4.3 Termination for Cause. The Company may at any time, by written notice to the Executive, terminate the Executive's employment hereunder for Cause. For purposes hereof, the term "Cause" shall mean: (A) Executive's conviction of or pleading guilty or no contest to a felony; (B) failure or refusal of the Executive in any material respect (i) to perform the duties of his employment or to follow the lawful and proper directives of the Board, provided such duties or directives are consistent with this Agreement and such duties or directives have been given to the Executive in writing, or (ii) to comply with the reasonable and substantial written policies, practices, standards or regulations of the Company (so long as same are not inconsistent with this Agreement) as may be established from time to time, if such failure or refusal under either clause (i) or clause (ii) continues uncured for a period of thirty (30) days after written notice thereof, specifying the nature of such failure or refusal and requesting that it be cured, is given by the Company to the Executive; (C) any willful or intentional act of the Executive committed for the purpose, or having the reasonably foreseeable effect, of injuring the Company, its
business or reputation, or of improperly or unlawfully converting for the Executive's own personal benefit any property of the Company, if such act or conduct is not cured or capable of cure within a period of thirty (30) days after written notice thereof, specifying the nature of such failure or refusal and requesting that it be cured, is given by the Company to the Executive; or (D) any violation or breach of the provisions of Section 7 of this Agreement.

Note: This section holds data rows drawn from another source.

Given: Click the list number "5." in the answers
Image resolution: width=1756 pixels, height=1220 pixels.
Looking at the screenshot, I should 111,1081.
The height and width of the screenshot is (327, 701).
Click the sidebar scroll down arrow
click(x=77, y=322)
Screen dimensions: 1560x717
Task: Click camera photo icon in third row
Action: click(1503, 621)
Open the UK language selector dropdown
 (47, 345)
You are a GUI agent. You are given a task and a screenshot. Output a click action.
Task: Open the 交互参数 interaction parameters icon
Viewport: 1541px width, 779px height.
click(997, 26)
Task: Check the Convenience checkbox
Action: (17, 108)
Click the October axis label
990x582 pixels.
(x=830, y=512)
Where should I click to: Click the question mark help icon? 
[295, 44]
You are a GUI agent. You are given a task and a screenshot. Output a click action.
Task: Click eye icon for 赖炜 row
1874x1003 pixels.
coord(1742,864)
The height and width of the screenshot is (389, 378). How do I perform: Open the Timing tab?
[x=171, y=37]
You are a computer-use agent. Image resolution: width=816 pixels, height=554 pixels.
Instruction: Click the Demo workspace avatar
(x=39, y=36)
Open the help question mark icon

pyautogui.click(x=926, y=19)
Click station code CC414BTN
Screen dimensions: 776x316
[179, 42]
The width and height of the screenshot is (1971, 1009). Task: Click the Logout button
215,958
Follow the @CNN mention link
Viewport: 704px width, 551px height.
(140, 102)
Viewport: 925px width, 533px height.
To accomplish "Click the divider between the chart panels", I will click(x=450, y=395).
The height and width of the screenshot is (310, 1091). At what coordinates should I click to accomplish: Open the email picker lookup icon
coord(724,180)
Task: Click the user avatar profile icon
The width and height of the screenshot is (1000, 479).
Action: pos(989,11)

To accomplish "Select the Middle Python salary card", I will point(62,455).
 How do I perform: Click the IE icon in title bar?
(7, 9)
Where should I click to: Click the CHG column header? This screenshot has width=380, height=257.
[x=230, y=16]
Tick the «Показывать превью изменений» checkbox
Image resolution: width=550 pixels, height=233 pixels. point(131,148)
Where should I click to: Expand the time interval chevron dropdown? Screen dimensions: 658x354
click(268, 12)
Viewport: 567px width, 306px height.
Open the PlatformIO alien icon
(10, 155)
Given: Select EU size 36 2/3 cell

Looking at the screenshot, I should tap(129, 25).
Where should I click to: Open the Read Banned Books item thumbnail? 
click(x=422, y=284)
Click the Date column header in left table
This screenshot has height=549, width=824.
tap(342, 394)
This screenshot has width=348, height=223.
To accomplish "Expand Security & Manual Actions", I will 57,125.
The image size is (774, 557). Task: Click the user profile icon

4.4 Termination without Cause. During the Term, the Company may terminate the Executive's employment without Cause at any time.
4.5 Termination for Good Reason. With thirty (30) days’ prior written notice to the Company, Executive may terminate his employment and this Agreement. For purposes of this Agreement, "Good Reason" means: (A) non-renewal by the Company; (B) the Company’s relocation of the Executive’s work location by more than 100 miles, without the Executive’s prior consent; (C) a material change to or diminution of the Executive’s job duties; and (D) a material breach of this Agreement by the Company that is not cured within thirty (30) days’ written notice of the same to the Company. The written notice of termination for Good Reason must specify in reasonable detail the facts and circumstances claimed to provide a basis for termination of the Executive's employment under the provision so indicated, if applicable.
Any resignation pursuant to the terms of this Section shall not constitute a breach of this Agreement by either party.
5. Rights and Obligations of the Company and the Executive Upon Termination, or Removal. Upon the termination of his employment for whatever reason, Executive shall be entitled to all salary and other benefits earned and accrued through his termination date, including any Preceding Bonus that is accrued but remains unpaid. In addition, and notwithstanding the other provisions of this Agreement, but subject to Section 9.9 and to the extent permissible by Section 409A, upon the occurrence of an event described in Section 4, the parties shall have the following rights and obligations:
5.1 Death or Disability. If the Executive's employment is terminated by reason of the Executive's Death or Disability:
(A) the Company shall pay the Executive (or his estate in the event of his death), a Pro Rata Annual Bonus, which, subject to Section 9.9, shall be paid within 60 days following the date of death or disability;
(B) Executive (or his estate in the event of his death) shall be entitled to accelerated vesting of Executive’s Sign On Option, with such option to be exercised before the earlier of its expiration date and one year following the date of death/disability; and
(C) Executive (or his estate in the event of his death) shall be entitled to accelerated vesting of any outstanding LTIP Awards held by the Executive on the date of death/disability, which, subject to Section 9.9 and to the extent permissible by Section 409A, shall be paid (if applicable) within 60 days following the date of death/disability, and shall be entitled to exercise any stock options (if applicable) before the earlier of the stock option’s expiration date and one year following the date of death/disability.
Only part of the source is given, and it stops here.